Unconscious bias begins when the thinking brain develops. The brain instantly discerns what it has been conditioned to understand as right from wrong, good from bad, and safe from dangerous based on past experiences—what we were taught and discovered from what we read, heard, or seen based on race, class, religion, education, gender, income level, and other social identities passed on to us. This makes us all judgmental, affecting how we act, even when we desire to be inclusive.
Without instant preferences and judgments, it would be difficult to get out of bed every morning. It would be paralyzing to have to think through each choice and action. You are making micro-decisions almost every moment, even as you read this post (are you irritated or curious?). Most reactions and decisions are made subconsciously.
Therefore, unconscious bias must be brought to light for people to consider their behavior. If groups agree to allow a firm but respectful “calling out” when someone experiences a verbal or behavioral slight, it is possible to grow the acceptance of open discussion at work.
Those who speak up should assume the intent was not evil, just an oversight. The purpose of calling out is awareness, not punishment.
Creating a safe space where people are encouraged to stop and examine their behavior without needing to defend themselves is an important step in promoting change.
What can you do when your voice is ignored or judged without reason
When you are interrupted, ignored, or misunderstood, instead of getting angry, try the following techniques to shed light on the behavior without punishing those who brushed you off.
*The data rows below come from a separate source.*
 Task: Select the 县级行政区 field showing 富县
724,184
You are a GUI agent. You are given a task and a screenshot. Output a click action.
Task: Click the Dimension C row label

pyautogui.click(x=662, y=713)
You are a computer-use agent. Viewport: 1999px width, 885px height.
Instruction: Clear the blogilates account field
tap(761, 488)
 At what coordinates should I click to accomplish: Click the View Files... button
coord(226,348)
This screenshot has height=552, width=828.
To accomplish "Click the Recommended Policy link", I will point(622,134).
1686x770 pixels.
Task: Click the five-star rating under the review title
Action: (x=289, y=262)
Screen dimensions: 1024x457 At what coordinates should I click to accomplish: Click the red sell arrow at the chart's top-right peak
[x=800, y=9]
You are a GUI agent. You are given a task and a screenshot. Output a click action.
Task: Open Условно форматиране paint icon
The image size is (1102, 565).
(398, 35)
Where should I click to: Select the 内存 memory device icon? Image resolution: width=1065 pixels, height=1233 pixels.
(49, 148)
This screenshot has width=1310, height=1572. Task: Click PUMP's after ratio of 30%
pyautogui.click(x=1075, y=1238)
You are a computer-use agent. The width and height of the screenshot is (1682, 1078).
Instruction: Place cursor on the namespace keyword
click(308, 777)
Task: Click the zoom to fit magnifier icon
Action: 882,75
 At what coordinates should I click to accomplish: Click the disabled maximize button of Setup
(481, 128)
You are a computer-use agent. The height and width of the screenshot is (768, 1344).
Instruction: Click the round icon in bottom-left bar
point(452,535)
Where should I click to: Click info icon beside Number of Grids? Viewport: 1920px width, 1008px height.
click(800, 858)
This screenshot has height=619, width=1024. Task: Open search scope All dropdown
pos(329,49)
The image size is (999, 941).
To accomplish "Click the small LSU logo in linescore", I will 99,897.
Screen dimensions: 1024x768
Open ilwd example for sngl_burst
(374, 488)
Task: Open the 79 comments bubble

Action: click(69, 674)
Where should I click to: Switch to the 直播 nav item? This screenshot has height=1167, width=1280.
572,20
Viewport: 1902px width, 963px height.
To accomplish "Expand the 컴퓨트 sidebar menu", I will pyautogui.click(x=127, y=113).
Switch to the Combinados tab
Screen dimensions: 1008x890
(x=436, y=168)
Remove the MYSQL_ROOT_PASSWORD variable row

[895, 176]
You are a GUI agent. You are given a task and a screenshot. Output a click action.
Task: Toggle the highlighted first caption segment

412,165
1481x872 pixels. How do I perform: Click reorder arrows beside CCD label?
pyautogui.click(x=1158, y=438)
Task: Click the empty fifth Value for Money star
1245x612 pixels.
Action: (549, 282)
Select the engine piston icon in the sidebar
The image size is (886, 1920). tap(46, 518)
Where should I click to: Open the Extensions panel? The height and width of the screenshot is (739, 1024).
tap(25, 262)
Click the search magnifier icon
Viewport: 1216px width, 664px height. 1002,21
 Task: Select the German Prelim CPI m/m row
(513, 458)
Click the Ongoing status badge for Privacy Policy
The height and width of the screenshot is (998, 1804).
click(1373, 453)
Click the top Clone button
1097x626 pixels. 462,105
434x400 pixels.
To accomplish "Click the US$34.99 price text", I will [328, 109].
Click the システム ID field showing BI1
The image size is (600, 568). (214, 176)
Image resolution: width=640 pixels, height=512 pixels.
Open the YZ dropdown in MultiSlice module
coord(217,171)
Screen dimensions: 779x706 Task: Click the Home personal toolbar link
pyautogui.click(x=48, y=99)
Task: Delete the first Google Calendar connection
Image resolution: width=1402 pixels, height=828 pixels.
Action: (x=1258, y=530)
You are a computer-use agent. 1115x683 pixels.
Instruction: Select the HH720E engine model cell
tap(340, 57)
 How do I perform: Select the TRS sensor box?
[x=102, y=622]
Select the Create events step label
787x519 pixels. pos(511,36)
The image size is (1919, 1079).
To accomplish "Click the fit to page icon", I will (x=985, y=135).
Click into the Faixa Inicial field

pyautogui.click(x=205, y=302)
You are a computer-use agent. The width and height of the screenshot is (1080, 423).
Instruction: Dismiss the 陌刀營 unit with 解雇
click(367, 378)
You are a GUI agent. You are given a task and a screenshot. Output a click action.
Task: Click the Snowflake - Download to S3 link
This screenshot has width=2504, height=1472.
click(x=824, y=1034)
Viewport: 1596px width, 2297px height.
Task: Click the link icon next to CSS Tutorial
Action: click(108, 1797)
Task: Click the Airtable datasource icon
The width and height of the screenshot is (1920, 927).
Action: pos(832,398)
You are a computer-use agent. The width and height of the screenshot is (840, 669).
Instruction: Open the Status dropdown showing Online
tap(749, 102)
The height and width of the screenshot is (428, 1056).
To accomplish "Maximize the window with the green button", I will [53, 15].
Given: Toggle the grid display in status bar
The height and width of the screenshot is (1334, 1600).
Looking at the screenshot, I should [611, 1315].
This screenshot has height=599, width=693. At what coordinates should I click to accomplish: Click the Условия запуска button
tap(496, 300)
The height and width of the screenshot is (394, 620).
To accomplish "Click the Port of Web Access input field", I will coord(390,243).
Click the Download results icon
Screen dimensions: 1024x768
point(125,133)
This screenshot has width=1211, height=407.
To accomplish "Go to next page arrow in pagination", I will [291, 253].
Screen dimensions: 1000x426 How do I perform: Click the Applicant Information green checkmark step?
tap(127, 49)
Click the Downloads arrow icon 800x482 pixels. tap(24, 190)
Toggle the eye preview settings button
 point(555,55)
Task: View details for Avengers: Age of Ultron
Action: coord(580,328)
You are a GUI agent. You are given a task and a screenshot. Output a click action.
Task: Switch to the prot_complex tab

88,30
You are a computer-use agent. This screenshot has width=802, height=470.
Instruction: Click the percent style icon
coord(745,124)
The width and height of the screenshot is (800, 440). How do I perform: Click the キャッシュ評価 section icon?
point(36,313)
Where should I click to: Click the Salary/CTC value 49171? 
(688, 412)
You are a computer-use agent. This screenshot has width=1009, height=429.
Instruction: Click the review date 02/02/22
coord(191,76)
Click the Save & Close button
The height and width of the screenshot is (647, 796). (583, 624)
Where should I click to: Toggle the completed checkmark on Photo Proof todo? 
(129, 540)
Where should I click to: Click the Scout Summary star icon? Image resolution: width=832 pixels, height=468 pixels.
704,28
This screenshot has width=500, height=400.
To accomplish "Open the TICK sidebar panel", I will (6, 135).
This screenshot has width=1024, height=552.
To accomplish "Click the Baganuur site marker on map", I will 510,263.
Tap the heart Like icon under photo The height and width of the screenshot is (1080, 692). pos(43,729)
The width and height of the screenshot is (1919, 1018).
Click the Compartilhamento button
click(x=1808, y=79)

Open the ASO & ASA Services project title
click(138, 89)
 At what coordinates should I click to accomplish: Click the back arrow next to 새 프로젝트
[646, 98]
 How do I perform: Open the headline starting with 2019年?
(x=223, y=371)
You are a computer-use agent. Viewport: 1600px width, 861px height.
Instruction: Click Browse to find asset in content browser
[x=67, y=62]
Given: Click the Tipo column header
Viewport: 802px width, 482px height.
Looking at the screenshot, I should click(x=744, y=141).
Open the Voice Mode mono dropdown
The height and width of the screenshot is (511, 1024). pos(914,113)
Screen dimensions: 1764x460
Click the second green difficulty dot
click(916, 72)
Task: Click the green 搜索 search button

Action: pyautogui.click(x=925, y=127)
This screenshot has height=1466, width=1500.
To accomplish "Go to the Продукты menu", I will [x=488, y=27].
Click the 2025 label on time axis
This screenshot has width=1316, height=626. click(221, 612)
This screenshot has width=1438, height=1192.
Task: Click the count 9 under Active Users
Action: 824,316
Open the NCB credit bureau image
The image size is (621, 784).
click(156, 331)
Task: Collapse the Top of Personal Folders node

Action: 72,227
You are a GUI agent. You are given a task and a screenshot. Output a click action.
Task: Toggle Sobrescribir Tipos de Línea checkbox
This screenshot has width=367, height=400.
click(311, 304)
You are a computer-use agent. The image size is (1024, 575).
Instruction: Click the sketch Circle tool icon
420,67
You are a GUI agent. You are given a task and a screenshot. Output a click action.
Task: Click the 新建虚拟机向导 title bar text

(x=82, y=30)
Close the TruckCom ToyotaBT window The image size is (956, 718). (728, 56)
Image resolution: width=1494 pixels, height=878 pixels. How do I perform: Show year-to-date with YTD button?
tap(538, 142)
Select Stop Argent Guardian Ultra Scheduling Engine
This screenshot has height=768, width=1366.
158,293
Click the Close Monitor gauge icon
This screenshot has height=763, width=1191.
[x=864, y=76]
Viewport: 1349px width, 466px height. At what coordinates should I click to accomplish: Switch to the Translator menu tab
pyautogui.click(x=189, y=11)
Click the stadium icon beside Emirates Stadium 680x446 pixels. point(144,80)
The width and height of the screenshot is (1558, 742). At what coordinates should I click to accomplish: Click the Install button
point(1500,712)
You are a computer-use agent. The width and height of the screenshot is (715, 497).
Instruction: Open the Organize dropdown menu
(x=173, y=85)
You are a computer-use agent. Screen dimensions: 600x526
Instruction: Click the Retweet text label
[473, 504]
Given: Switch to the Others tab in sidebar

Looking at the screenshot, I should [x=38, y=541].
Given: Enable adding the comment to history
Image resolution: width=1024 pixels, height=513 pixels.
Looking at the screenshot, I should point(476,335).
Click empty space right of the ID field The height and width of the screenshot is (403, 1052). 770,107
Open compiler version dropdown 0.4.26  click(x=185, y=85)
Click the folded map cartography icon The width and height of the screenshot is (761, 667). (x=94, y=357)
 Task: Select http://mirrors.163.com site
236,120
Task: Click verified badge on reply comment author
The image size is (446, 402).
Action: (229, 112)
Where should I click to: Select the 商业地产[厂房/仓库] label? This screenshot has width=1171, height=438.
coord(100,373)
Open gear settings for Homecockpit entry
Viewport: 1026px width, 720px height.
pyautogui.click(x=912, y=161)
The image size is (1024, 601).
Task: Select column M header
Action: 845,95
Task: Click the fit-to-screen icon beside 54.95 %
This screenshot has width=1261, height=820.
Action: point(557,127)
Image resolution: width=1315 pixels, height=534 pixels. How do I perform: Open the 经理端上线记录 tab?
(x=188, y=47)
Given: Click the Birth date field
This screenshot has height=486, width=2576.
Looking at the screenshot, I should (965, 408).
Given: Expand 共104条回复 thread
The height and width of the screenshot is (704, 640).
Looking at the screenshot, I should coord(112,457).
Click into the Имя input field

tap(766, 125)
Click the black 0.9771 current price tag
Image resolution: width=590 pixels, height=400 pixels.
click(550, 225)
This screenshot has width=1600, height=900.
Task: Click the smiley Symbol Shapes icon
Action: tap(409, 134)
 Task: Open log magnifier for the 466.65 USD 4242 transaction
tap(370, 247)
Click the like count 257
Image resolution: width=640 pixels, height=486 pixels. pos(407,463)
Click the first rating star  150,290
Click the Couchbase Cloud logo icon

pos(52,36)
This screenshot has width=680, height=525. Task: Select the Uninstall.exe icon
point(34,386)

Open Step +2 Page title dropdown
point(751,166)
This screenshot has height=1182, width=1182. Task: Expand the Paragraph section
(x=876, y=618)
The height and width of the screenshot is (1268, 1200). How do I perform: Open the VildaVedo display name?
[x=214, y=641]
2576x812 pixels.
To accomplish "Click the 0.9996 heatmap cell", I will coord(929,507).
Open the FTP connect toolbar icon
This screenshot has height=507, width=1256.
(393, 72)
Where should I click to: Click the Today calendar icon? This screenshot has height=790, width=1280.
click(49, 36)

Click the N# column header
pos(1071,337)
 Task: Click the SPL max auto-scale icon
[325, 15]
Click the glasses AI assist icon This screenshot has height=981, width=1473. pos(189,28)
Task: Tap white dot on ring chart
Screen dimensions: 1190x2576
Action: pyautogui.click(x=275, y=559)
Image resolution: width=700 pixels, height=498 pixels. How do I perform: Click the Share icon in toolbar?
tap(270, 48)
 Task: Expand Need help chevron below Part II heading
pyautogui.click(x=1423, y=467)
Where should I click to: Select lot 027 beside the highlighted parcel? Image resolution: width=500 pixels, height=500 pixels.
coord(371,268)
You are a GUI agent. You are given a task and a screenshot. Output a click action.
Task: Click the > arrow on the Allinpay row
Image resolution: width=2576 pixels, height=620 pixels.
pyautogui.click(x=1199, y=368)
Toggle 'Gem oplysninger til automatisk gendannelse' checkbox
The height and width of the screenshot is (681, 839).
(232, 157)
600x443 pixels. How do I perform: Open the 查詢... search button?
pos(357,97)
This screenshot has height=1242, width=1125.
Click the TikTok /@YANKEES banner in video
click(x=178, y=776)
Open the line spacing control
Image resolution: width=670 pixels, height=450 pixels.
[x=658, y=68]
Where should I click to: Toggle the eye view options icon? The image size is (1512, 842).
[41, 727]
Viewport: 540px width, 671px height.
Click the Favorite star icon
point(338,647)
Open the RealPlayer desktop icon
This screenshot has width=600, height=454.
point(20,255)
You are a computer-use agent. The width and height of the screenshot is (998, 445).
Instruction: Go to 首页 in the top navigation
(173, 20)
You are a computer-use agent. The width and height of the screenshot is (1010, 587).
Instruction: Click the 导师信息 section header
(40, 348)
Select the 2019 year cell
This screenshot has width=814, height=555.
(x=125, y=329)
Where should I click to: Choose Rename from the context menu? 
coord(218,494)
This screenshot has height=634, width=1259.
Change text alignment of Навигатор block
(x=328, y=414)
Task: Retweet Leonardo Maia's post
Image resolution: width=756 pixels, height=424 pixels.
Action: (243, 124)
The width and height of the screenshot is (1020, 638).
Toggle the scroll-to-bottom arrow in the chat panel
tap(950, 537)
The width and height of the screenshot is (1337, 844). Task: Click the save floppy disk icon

You still might be chastised for calling attention to the behavior, but people will hear you anyway. In my experience, when you let people know that what they said or did felt dismissive, their behavior shifts over time.
Ask for what you need.
When interrupted, say the name of the transgressor to get their attention and then let them know you would like to ‘finish up’ your thought. Or put your hand up and say, “Please let me finish my thought. Then I’m happy to hear yours.”
When you share an idea that gets no response, assume you were misunderstood and say, “Please let me reframe my idea” and then restate the key point you want to make without any explanations. Then you can ask, “Does this make sense, or have I missed an important detail?”
Shine a light on the process
If the behavior continues, stop the conversation and ask everyone at the table if the process should allow for people to complete their thoughts without being interrupted, and if all ideas should be acknowledged before moving on.
This doesn’t make you a whiner, though some people will judge your directness based on their biases. Attempting to make meetings more effective is a strength.
Acknowledge others first
Before offering your idea, acknowledge the speaker before you by saying, “Joe made a great point and I would like to add on to that.” At least Joe will give you attention.
Gather support for inclusive actions
Seek out allies who will speak up for you when you are interrupted or ask you to explain your opinion when it is ignored. In my last job when I was the only woman on a leadership team, I asked this of a man who loved to champion my ideas. He was glad to help make others aware of their behavior when they interrupted or ignored my contribution.
What is the loss when some people aren’t heard?
Success in this fast-changing world requires all voices and ideas be heard and seriously considered. If you invite people to the table, why not hear them out? Listen to what they think whether you like them or their style. You might discover a brave, new way forward.
Susan Chira, The Universal Phenomenon of Men Interrupting Women. New York Times: June 14, 2017.
Alice Robb, Why Men are Prone to Interrupting Women. Women in the World: March 19, 2015.
Jane Porter, You’re More Biased than You Think. Fast Company, October 5, 2014.